> **Materials provided**:

Segment Open

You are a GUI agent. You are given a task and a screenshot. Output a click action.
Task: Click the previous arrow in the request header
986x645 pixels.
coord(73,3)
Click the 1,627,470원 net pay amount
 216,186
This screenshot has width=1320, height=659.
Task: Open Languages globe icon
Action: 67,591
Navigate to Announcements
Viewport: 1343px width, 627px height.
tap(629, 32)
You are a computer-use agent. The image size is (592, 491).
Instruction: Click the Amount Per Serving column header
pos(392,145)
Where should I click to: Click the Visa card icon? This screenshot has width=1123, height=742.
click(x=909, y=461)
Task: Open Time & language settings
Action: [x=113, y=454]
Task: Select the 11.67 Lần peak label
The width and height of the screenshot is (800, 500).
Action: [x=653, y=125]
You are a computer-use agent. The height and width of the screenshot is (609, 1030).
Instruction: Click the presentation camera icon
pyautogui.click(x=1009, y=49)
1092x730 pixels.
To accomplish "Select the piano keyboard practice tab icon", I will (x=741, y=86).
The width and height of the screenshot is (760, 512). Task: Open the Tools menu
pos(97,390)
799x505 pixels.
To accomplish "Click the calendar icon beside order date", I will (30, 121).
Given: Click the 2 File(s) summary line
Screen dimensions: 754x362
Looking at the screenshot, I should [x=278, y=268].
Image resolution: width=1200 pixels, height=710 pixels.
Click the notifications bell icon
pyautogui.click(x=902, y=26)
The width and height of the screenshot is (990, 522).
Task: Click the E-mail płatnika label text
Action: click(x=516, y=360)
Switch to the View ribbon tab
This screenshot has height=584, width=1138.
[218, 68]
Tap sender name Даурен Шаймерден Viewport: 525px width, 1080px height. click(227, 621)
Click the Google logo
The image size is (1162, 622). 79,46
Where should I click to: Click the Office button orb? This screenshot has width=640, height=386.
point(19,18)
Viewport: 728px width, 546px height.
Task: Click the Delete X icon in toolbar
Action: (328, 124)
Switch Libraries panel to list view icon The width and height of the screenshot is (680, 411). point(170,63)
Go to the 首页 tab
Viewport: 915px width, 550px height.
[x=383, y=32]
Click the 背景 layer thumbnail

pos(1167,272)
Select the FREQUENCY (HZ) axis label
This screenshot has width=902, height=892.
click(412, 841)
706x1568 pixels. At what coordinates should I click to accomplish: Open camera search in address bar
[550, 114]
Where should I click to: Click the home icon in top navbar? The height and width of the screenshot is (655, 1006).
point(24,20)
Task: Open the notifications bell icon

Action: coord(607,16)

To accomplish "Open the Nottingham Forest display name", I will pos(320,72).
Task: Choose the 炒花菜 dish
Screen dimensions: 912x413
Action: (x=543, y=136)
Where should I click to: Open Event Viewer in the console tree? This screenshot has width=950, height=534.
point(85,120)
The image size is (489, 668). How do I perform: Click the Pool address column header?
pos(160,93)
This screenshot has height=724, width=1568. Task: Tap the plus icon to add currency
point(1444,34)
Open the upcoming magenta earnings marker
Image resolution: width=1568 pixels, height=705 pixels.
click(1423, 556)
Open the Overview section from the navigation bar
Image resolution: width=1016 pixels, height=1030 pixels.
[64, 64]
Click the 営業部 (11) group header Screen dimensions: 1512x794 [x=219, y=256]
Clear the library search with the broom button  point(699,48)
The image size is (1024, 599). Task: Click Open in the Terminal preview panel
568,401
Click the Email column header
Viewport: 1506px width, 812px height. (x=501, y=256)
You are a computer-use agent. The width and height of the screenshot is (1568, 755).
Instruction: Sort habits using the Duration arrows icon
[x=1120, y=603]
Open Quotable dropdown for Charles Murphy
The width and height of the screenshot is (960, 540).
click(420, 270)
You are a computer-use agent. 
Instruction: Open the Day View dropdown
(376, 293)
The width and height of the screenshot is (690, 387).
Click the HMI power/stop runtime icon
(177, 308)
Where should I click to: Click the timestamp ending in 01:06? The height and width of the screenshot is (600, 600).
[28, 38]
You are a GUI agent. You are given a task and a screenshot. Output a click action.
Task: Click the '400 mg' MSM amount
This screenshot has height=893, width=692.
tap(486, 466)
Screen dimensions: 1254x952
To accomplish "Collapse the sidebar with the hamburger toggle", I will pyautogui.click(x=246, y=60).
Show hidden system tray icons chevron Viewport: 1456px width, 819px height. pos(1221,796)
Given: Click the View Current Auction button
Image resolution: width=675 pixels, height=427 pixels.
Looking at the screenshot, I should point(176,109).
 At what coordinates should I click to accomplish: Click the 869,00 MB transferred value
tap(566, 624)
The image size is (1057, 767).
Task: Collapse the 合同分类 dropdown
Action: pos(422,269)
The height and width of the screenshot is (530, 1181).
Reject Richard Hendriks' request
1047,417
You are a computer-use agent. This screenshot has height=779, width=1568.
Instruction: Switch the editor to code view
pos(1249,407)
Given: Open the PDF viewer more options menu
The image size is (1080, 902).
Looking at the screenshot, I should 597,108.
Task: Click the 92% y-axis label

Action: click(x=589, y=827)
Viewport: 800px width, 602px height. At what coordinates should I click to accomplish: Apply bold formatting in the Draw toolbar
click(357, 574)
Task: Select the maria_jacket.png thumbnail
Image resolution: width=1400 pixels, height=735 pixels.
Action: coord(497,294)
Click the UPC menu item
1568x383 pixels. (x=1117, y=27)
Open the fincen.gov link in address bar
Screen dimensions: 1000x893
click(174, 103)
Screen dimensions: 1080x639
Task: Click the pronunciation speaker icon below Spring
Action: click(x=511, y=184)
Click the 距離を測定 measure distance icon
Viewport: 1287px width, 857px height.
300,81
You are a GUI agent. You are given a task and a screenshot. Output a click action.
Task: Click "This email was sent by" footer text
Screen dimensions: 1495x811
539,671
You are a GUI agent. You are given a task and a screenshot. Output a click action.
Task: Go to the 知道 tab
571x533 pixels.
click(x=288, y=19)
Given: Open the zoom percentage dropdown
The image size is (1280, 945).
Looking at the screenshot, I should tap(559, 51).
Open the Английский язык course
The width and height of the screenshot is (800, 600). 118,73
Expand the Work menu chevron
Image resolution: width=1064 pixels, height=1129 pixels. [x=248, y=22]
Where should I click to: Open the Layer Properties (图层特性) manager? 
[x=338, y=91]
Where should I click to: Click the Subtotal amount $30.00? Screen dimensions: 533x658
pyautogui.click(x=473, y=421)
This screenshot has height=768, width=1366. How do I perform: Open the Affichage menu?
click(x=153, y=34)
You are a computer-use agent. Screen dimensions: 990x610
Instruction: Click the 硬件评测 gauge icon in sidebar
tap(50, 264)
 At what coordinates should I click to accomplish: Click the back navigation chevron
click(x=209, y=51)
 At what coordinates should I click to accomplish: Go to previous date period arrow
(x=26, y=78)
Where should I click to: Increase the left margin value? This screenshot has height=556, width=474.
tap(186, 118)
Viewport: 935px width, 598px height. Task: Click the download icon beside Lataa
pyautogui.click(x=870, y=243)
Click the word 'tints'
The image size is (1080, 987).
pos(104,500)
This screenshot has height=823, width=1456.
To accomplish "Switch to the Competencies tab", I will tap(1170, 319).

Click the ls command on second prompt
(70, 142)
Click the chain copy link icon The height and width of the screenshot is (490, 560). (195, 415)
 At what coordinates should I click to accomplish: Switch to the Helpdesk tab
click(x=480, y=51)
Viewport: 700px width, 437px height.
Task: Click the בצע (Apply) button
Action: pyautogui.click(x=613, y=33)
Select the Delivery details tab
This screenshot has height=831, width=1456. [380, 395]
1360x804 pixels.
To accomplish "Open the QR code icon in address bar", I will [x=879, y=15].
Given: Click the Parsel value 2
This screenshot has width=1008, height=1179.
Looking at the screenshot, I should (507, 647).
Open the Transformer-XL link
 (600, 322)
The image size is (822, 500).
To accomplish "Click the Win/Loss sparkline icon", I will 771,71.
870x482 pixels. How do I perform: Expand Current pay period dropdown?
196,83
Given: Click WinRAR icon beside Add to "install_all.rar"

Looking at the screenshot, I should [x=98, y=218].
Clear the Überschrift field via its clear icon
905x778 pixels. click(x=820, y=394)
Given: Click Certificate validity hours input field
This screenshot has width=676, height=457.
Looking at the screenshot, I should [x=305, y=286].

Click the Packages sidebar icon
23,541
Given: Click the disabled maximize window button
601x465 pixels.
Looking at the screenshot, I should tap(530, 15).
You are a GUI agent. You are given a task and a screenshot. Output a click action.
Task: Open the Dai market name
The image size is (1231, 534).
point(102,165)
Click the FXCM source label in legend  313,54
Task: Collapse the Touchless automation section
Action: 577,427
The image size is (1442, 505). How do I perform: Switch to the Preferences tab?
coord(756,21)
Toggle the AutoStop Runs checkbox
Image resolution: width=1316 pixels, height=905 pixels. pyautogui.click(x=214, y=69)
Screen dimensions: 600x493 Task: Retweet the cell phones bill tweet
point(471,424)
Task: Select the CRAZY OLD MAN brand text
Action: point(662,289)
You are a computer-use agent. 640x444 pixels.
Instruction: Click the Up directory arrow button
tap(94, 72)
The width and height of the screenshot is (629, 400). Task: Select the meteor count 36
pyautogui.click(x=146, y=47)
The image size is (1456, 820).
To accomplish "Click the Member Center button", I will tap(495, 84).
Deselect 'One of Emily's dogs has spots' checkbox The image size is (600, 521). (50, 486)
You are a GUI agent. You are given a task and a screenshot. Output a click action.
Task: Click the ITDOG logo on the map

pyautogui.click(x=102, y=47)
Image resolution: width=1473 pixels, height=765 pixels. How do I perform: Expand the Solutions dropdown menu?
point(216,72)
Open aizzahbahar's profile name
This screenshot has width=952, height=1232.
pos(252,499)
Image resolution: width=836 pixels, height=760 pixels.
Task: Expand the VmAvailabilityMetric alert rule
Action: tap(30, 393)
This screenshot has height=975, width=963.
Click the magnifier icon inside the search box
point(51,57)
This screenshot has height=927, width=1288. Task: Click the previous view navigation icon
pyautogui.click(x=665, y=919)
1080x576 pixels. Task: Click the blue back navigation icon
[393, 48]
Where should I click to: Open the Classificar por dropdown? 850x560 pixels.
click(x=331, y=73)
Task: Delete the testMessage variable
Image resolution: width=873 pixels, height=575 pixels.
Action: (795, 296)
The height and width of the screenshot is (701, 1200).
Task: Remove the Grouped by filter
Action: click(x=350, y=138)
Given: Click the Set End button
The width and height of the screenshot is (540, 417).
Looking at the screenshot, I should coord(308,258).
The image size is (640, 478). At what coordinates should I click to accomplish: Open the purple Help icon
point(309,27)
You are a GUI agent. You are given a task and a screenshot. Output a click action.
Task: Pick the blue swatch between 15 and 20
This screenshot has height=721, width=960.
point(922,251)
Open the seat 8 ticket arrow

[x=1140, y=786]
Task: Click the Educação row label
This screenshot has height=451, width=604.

Segment Closed

> **Exercise**: The listing above holds a line with "Click the FXCM" and a line with "The image size is (1456, 820).". Print the stretch from the first through the second, exactly and alone.

> **Result of the task**:
Click the FXCM source label in legend  313,54
Task: Collapse the Touchless automation section
Action: 577,427
The image size is (1442, 505). How do I perform: Switch to the Preferences tab?
coord(756,21)
Toggle the AutoStop Runs checkbox
Image resolution: width=1316 pixels, height=905 pixels. pyautogui.click(x=214, y=69)
Screen dimensions: 600x493 Task: Retweet the cell phones bill tweet
point(471,424)
Task: Select the CRAZY OLD MAN brand text
Action: point(662,289)
You are a computer-use agent. 640x444 pixels.
Instruction: Click the Up directory arrow button
tap(94, 72)
The width and height of the screenshot is (629, 400). Task: Select the meteor count 36
pyautogui.click(x=146, y=47)
The image size is (1456, 820).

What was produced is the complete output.